As part of that reauthorization, the terms of how LWCF money could be spent were solidified. At least 40 percent of the annually appropriated money must go to federal land acquisition. Similarly, at least 40 percent must be granted to states for recreation projects. The remainder can be appropriated at the discretion of Congress. 

Historically, Congress consistently appropriated much less than the $900 million maximum allowed under the LWCF. With the passage of the Great American Outdoors Act, however, the full $900 million will be deposited into the LWCF annually as mandatory spending. This means that the program will spend at least $360 million on federal land acquisition each year into perpetuity. While acquiring inholdings and strategic access points are good value for the money, perpetual land acquisition raises aforementioned concerns about continuing to “thin the blood” of our public lands and exacerbating maintenance needs. 

What It Doesn’t Do

While the Great American Outdoor Act does some great things for public lands, we cannot consider our job as conservationists to be done. 

With this act, federal acquisition is funded forever, but maintenance is only funded for five years. Continuing to expand the federal estate without ensuring those lands will be properly maintained threatens to increase future deferred maintenance backlogs. We are going to need new and innovative approaches to ensure we don’t find ourselves reversing course and digging an even bigger hole than the one we’re only starting to fill in with the Legacy Restoration Fund. 

We also need a shift to focus on routine maintenance. After all, the routine maintenance needs that go unmet today become the deferred maintenance needs of tomorrow. While it is imperative that we address the looming deferred maintenance backlog, we cannot forget how we got here and work to prevent future backlogs. Approaches like allowing our public lands managers more freedom to work with and outsource routine needs to private partners will ensure maintenance needs are addressed while allowing limited public lands funds to be spent on other priorities. 

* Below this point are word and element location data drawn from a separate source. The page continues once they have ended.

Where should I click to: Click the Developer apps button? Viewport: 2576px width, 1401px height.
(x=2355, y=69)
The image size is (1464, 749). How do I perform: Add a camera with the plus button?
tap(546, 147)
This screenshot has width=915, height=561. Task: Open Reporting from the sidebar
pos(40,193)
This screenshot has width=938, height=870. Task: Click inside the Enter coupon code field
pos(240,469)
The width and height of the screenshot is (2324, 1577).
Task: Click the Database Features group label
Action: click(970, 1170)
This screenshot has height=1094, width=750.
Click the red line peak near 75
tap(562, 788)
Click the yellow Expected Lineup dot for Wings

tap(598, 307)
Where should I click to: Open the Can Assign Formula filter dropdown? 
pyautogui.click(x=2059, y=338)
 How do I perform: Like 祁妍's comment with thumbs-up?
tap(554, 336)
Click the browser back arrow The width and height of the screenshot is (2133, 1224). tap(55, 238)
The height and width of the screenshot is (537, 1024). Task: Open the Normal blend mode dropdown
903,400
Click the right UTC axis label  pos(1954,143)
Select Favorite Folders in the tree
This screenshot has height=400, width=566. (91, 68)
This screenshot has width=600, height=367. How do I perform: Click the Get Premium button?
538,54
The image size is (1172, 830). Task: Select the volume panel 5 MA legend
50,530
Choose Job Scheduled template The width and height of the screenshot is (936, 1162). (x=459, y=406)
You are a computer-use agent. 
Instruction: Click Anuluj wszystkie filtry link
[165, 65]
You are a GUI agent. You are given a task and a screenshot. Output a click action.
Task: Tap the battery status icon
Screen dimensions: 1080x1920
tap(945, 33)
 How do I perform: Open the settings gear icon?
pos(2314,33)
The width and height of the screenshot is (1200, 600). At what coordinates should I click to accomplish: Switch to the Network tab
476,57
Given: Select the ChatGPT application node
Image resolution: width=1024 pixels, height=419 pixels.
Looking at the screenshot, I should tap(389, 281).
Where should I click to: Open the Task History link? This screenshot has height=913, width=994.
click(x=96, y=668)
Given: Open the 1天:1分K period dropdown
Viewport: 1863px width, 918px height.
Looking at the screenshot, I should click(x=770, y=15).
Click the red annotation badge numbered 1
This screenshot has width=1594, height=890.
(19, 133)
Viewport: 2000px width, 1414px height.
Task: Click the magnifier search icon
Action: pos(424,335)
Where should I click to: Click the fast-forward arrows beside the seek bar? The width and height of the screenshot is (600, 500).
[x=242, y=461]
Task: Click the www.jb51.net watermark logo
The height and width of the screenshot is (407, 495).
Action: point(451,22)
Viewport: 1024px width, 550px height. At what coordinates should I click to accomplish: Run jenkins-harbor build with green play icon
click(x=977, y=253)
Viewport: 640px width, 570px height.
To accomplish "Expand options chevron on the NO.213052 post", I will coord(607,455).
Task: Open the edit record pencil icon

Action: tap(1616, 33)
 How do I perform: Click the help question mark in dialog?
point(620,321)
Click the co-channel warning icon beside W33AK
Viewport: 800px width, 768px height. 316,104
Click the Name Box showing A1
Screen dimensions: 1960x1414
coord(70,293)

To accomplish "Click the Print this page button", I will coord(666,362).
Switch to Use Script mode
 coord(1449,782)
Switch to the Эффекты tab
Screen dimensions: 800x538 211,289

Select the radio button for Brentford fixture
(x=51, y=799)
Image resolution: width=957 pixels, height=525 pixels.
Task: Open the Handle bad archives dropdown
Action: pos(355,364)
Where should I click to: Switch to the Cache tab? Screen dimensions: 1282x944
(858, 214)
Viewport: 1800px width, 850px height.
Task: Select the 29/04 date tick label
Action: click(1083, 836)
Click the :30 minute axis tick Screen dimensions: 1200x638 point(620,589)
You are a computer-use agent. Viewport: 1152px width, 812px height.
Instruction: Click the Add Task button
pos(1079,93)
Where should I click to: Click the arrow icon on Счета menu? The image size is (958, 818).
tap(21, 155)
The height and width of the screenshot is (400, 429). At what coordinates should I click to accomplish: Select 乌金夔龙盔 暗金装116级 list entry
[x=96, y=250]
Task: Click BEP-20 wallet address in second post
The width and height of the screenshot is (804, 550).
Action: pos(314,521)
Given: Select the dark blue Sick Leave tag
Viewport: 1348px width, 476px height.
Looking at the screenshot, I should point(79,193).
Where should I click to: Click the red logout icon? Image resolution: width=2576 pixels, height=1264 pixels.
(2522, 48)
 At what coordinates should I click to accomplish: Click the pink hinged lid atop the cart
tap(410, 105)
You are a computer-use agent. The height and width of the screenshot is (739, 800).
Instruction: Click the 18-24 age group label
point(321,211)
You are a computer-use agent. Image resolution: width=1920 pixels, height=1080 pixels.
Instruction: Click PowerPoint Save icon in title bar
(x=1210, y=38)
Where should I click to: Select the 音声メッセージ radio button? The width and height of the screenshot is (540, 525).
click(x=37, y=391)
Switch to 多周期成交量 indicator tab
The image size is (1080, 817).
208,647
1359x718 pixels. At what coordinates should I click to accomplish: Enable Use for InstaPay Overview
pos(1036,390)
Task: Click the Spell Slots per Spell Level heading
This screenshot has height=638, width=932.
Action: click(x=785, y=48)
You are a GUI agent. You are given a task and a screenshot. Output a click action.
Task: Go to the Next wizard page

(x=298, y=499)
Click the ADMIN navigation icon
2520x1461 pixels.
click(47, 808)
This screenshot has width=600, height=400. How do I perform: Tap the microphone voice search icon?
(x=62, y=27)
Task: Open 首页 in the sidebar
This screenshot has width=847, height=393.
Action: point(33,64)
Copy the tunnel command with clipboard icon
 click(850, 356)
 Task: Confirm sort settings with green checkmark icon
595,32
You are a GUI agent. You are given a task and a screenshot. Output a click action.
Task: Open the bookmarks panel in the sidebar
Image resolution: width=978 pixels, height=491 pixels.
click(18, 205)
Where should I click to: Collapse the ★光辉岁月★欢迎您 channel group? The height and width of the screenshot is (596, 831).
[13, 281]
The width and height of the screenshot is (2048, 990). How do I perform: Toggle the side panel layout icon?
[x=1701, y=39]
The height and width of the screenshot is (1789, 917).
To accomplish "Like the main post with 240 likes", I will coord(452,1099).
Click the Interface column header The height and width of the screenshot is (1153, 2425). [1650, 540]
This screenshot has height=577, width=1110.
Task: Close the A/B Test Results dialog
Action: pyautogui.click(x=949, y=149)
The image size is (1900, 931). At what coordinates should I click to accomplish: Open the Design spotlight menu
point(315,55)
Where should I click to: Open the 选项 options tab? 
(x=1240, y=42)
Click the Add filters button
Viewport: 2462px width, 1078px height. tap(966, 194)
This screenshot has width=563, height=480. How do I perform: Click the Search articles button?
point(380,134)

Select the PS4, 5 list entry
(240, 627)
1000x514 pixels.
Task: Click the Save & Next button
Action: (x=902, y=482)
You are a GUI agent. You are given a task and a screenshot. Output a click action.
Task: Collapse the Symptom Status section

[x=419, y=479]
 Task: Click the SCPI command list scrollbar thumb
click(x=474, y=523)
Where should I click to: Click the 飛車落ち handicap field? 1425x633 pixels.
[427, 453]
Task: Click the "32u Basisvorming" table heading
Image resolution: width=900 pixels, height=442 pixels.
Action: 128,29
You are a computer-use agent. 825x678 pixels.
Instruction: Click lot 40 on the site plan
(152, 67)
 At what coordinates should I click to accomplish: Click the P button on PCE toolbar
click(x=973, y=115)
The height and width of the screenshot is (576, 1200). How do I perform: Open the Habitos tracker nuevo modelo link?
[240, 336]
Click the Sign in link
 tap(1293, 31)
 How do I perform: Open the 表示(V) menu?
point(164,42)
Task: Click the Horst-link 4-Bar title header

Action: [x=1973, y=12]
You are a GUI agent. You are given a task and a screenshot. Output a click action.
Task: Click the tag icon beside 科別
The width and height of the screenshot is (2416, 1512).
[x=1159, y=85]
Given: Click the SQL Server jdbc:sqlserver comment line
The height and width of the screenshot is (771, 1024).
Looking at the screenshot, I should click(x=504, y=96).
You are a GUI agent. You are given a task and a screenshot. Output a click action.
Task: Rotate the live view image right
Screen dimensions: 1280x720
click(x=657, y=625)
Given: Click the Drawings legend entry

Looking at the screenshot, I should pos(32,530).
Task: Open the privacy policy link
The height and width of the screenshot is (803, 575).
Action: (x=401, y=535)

Finally, we have to acknowledge the paradox of relying on energy development for conservation funding. Political leaders, including presidential candidate Joe Biden, have pledged to halt new fossil fuel drilling on federal lands and waters, which would severely limit the funding available for the programs under the Great American Outdoors Act. A historical reliance on congressional appropriations is part of what got us into this problem in the first place, so we’re going to have to get creative with tapping other funding sources to take care of our public lands. Recreational fees already contribute a significant part of public lands funding, and there’s great potential to expand a modest and equitable fee structure than can to ensure we are protecting the places we so deeply value.  

For too long, the condition of “America’s best idea” has been an afterthought. While it might not solve all of our problems, the Great American Outdoors Act should be celebrated as an important step in restoring what’s great about the great outdoors.